Our mutual friend Winston is coming by Monday and we're taking down my 4 large WW's.  The big crystal chops Tuesday and I've got a sativa bagger that my go until this time next year--but so what?  I gotta jug full o' nugs.

I'm free at last, free at last, great googly moogly, I'm free at last. 

Thank you, everyone, and you know who you are.


----------



## ArtVandolay (May 10, 2009)

Nice jug, PH!  But don't jugs usually come in pairs?


----------



## 4u2sm0ke (May 10, 2009)

:yay:  never have to hit the street for quality weed again..well done my friend..  Be sure to PM  me you address  I could be a mutual friend like *Winston*  :giggle:


----------



## 4u2sm0ke (May 10, 2009)

ArtVandolay said:
			
		

> Nice jug, PH! But don't jugs usually come in pairs?


 


yeah  like 42.DD :lama:


----------



## ArtVandolay (May 10, 2009)

4u2sm0ke said:
			
		

> yeah  like 42.DD :lama:



Yep, about 1 gallon


----------



## 4u2sm0ke (May 10, 2009)

is that how you  measure you nutes *Art*..:rofl:




I allways  thought you was a BIG  BOOB!!! :spit:


----------



## Muddy Paws (May 10, 2009)

My two favorite subjects....Buds and Breasts...talk it up, boys!! 

 (nice buds Pencil!)


----------



## ozzydiodude (May 10, 2009)

When the Boobs look that good who would not want 2
Great job pencil head


----------



## PencilHead (May 10, 2009)

ArtVandolay said:
			
		

> Nice jug, PH! But don't jugs usually come in pairs?


 
Yeah, they usually travel in pairs, but with human encroachment and urbanization, they're turning up as loners more and more often.


----------



## Sir_Tokie (May 10, 2009)

Looking good PH just make sure you fill the next jug the same, you don't want them to be lop sided...lol...take care..


----------



## winstonwolf (May 10, 2009)

For the record, these nugs smoke even better than they look. (And they look gorgeous.)


----------



## Funkfarmer (May 10, 2009)

Good job PH, got mine in pickle jars too, but i like your fancy ones.
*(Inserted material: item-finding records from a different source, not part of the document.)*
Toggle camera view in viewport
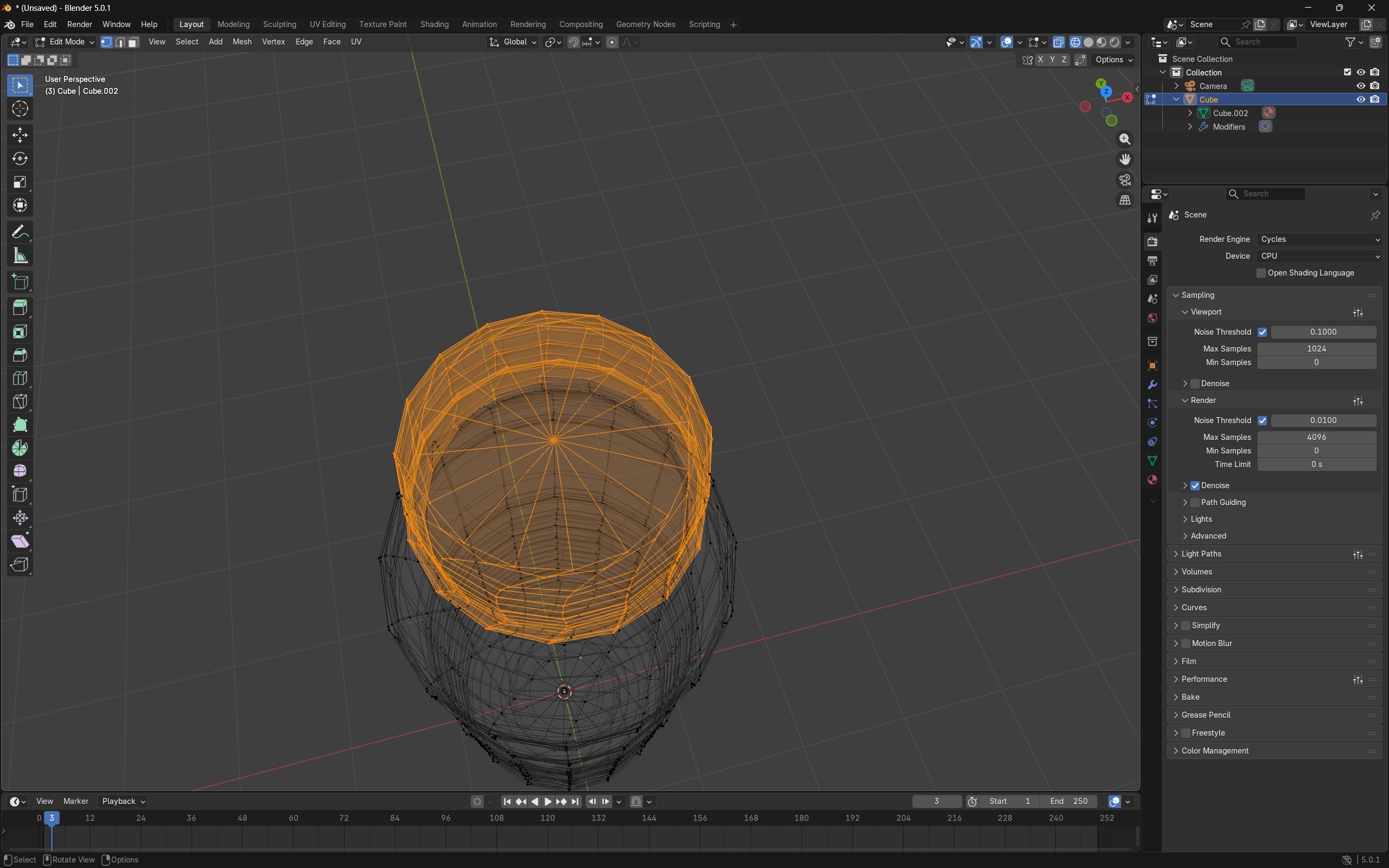click(1124, 180)
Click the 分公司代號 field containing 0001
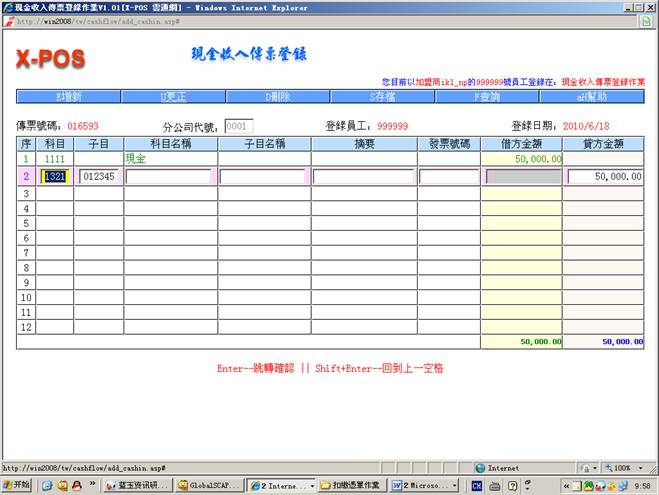 click(238, 127)
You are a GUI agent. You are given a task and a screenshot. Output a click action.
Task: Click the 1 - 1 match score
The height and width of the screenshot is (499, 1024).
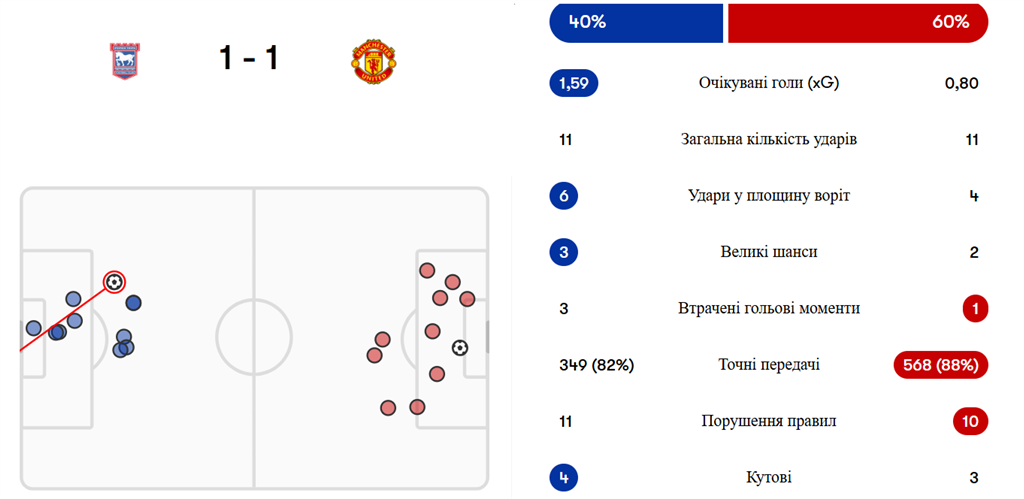coord(249,59)
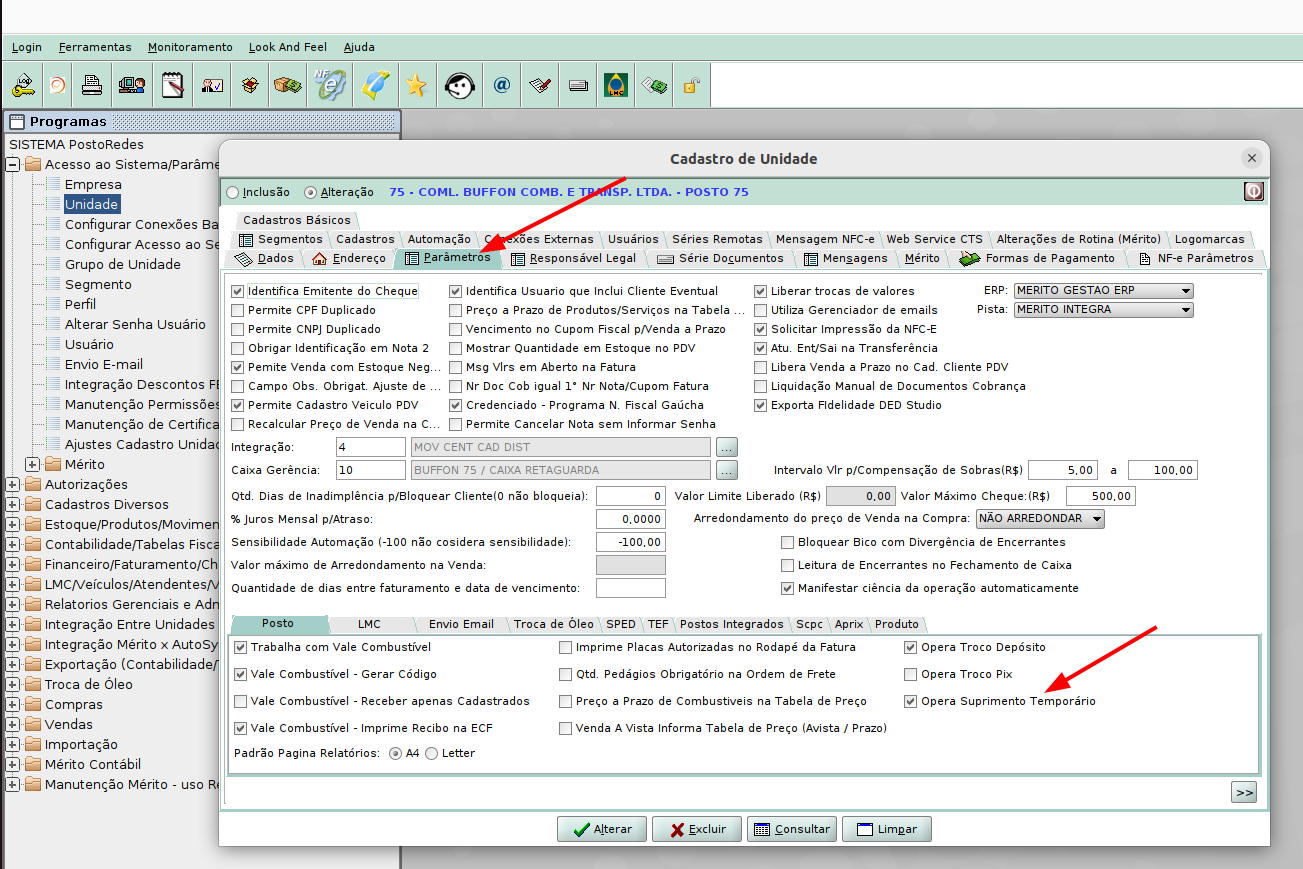
Task: Switch to the Endereço tab
Action: click(349, 259)
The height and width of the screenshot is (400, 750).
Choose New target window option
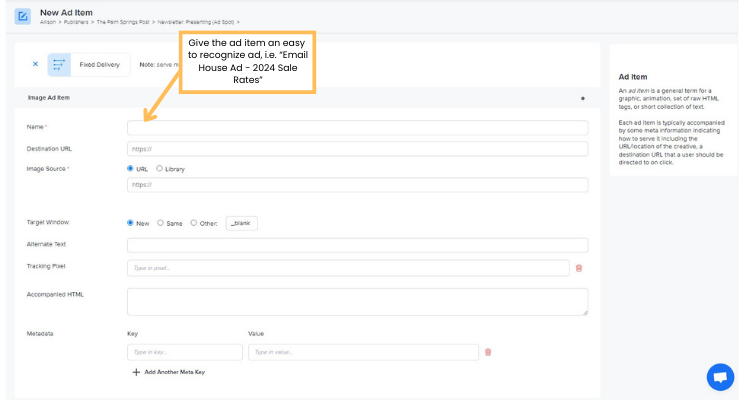click(131, 223)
Where did you get them?


----------



## TURKEYNECK (May 11, 2009)

No doubt, feels good to enjoy the "fruits" of your labor.. No more shady 6 gram quarters.. no more dealings with criminals.. no more seeds, and no more "dry spells" Enjoy your "jar-O-Nuggs" and If you smoke like I do.. I hope you have more started!! nothing worst than having to go back to the street quality crap between harvest.


----------



## HippyInEngland (May 11, 2009)

Congratulations :clap: 

Keep opening the jar for a while to let any residual moisture escape, you dont want your work to end up moldy 

Well done 

eace:


----------



## Alistair (May 11, 2009)

Nice PH, I'm happy for you.


----------



## purplephazes (May 11, 2009)

Awesome Grow Bro ! i'm glad you have pulled it off with minimal probs ..i hope i can follow suit !! although guerilla style has a few set backs !! 3 months to wait yet !! but i'm happy for you !! good work !


----------



## PencilHead (May 11, 2009)

smoky anda bandit said:
			
		

> Good job PH, got mine in pickle jars too, but i like your fancy ones. Where did you get them?


 
Don't remember where it came from.  Probably from the in-laws.  My wife says they used to get candy canes in them--I thought it was a pickle jar.  Whatever, I'd rather have my candy in it than anything else.


----------



## astrobud (May 11, 2009)

looks so good i can almost taste it from here, good job ph


----------



## PencilHead (May 11, 2009)

TURKEYNECK said:
			
		

> No doubt, feels good to enjoy the "fruits" of your labor.. No more shady 6 gram quarters.. no more dealings with criminals.. no more seeds, and no more "dry spells" Enjoy your "jar-O-Nuggs" and If you smoke like I do.. I hope you have more started!! nothing worst than having to go back to the street quality crap between harvest.


 
Hmm, 6 gram sacks, criminals, seeds, dry spells--damn, Turkey, we've been using the same guy.


----------



## winstonwolf (May 11, 2009)

PencilHead said:
			
		

> Hmm, 6 gram sacks, criminals, seeds, dry spells--damn, Turkey, we've been using the same guy.



Actually, it's a franchise.


----------



## purplephazes (May 11, 2009)

pencil i found this info i thought may be useful ..hxxp://www.cannabisculture.com/backissues/cc10/cure.html


----------